Key management: The key is the more fragile and important link in the security system. The public key cryptography system is a powerful tool to solve the key management work; the public key cryptography system is used for key negotiation and generation. , the two parties of confidential communication do not need to share secret information in advance; the public key cryptography system is used for key distribution, protection, key custody, key recovery, etc.

In addition to the above general functions based on the public key cryptography system, the following systems can also be designed and implemented: secure e-commerce systems, electronic cash systems, electronic election systems, electronic bidding systems, electronic lottery systems, etc.

The emergence of the public key cryptography system is the basis for cryptography to move from traditional government, military and other application fields to commercial and civilian applications. At the same time, the development of the Internet and e-commerce has opened up a broader field for the development of cryptography. prospect.

The future of encryption algorithms With the improvement of computing methods, the acceleration of computer operation speed, and the development of the network, more and more algorithms have been cracked.

At the 2004 International Cryptozoology Conference (Crypto'2004), Professor Wang Xiaoyun from Shandong University in China gave a report on deciphering the MD5, HAVAL-128, MD4 and RIPEMD algorithms, which made the top international cryptographers present present. Scientific experts are shocked by this, which means that these algorithms will be eliminated from application. Subsequently, SHA-1 was also declared to be cracked.
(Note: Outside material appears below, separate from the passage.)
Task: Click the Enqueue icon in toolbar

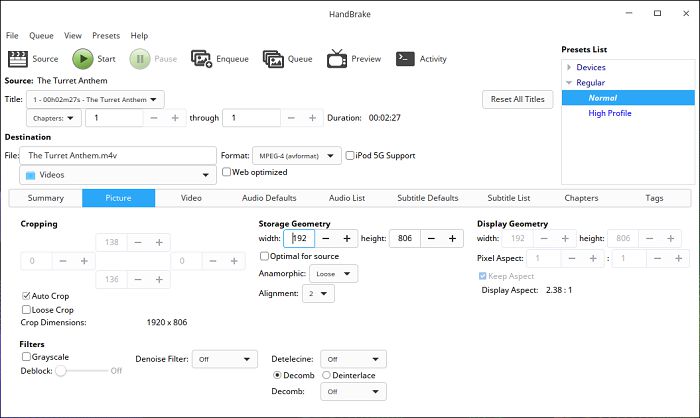Action: (201, 59)
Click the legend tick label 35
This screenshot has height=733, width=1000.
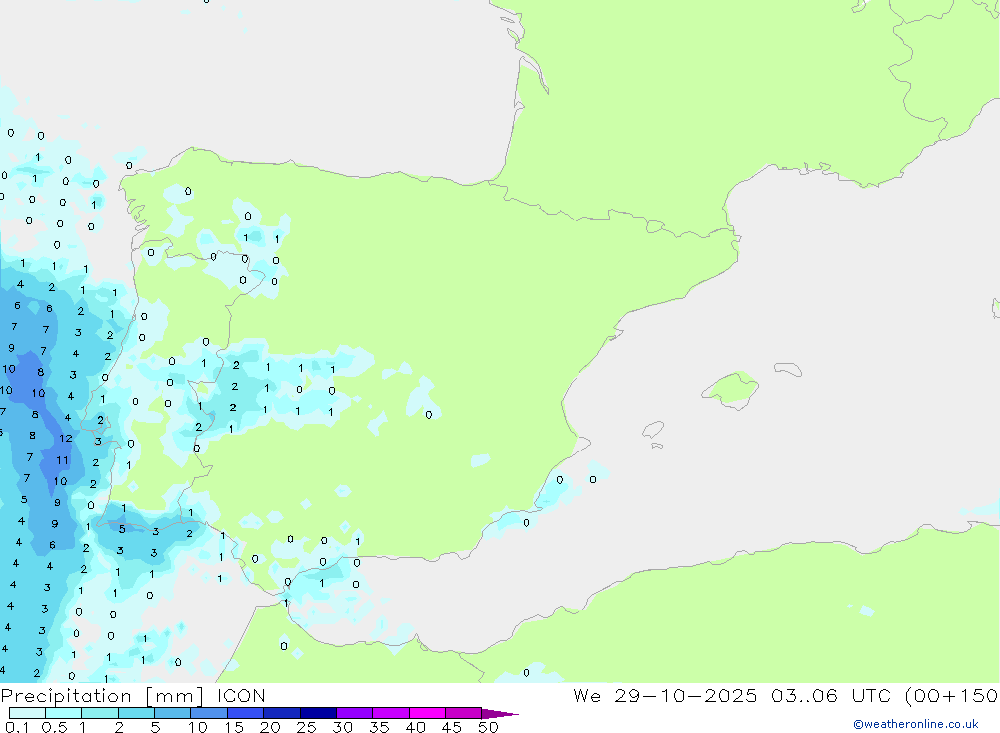[378, 727]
There have been three attack experiments that had an impact on DES in history. In 1997, 70,000 computers from various countries were used to crack the DES key in 96 days. In 1998, the Electronic Frontier Foundation (EFF) used a special computer built for $250,000 to crack the DES key in 56 hours. In 1999, EFF completed the cracking work in 22 hours and 15 minutes. therefore. DES, which once made outstanding contributions, can no longer meet our growing needs.

Recently, a group of researchers successfully factored a 512-bit integer, announcing the crack of RSA.

We say that data security is relative. It can be said that it is safe under certain conditions in a certain period of time. With the development of hardware and networks, or the emergence of another Wang Xiaoyun, currently commonly used encryption algorithms have become It may be cracked in a short time. At that time, we have to use longer keys or more advanced algorithms to ensure data security. Therefore, encryption algorithms still need to be continuously developed and improved to provide higher encryption security strength and Operation speed.

Looking at these two algorithms, one goes from DES to 3DES to AES, and the other goes from RSA to ECC. Its development perspective is all considered from the aspects of simplicity of the key, low cost, ease of management, complexity of the algorithm, security of confidentiality and speed of calculation. Therefore, the development of future algorithms must be based on these perspectives, and in actual operations these two algorithms are often combined. A new algorithm that combines the advantages of the two algorithms will appear in the future. By that time, the implementation of e-commerce will be faster and safer.